The Kevin Durant trade that is already a done deal
Full explanation here in the Tuesday Newsletter Extravaganza on the transaction MADE by Durant and business manager Rich Kleiman
This news, I suspect, escaped your attention during a wild opening weekend in the NBA playoffs.
It was plenty layered, though, in itself:
Kevin Durant just made a trade.
A trade that also, at least tangentially, involved Shawn Marion and Rip Hamilton.
Amid no shortage of leaguewide wonderment about the future Hall of Famer's future in Phoenix and how much longer he'll remain a Sun, Durant and business partner Rich Kleiman shook up the pickleball world Saturday when they swapped franchise naming rights with the D.C. Pickleball Team in the nation's capital.
Durant and Kleiman previously co-owned Major League Pickleball's Brooklyn Aces. Durant, though, is among the most famed sporting representatives from the District of Columbia, Maryland and Virginia. The trade thus enabled Durant and Kleiman to take charge of The DMV's Major League Pickleball franchise.
Yet there was no shortage of NBA connections on the other side of the deal. The Aces, now to be known as the Brooklyn Pickleball Team, feature an ownership group led by Al Tylis and former NBA agent-turned-sports franchisee Sam Porter and includes Marion, Hamilton and a slew of celebrity notables ... from Eva Longoria to Justin Verlander and Kate Upton to Odell Beckham Jr. to Mesut Özil.
As for Durant's NBA trade outlook ...
This lengthy recent Substack note (click it for the full scroll) addressed the incessant links between the Houston Rockets and the Suns:
Phoenix undoubtedly (and badly) wants the Rockets to want Durant to try to get back some of the Suns' precious draft capital that Houston controls: Namely first-round picks in 2027 and 2029 as well as first-round swap rights in this June's draft. Yet the Rockets' messaging all season has been consistent: When they do make their next big-swing trade, in the offseason or otherwise, they prefer to target players closer in age to their current core players.

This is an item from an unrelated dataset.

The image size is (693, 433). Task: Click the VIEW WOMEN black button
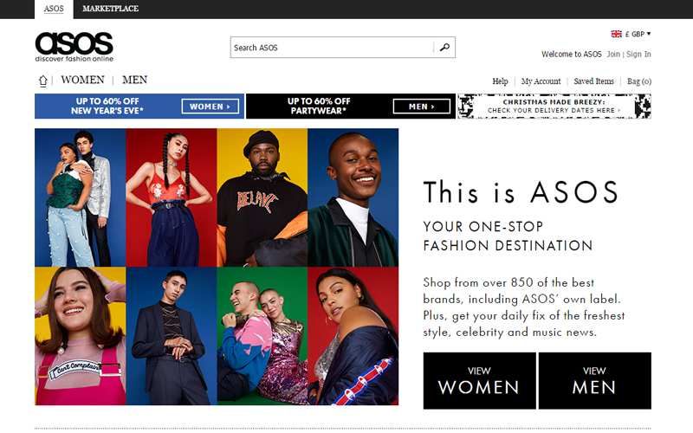click(479, 380)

Minnesota, New York, Miami and San Antonio rank as the most frequently cited potential Durant suitors. League sources, in particular, have been pinpointing the Timberwolves and Knicks depending on how their postseasons play out.
I don't expect the Rockets to join that group, but I also know that the KD-to-Houston talk is unlikely to fade irrespective of the forecasting here.
Either way?
A pickleball devotee like me couldn't resist talking about the Durant trade that is already a done deal.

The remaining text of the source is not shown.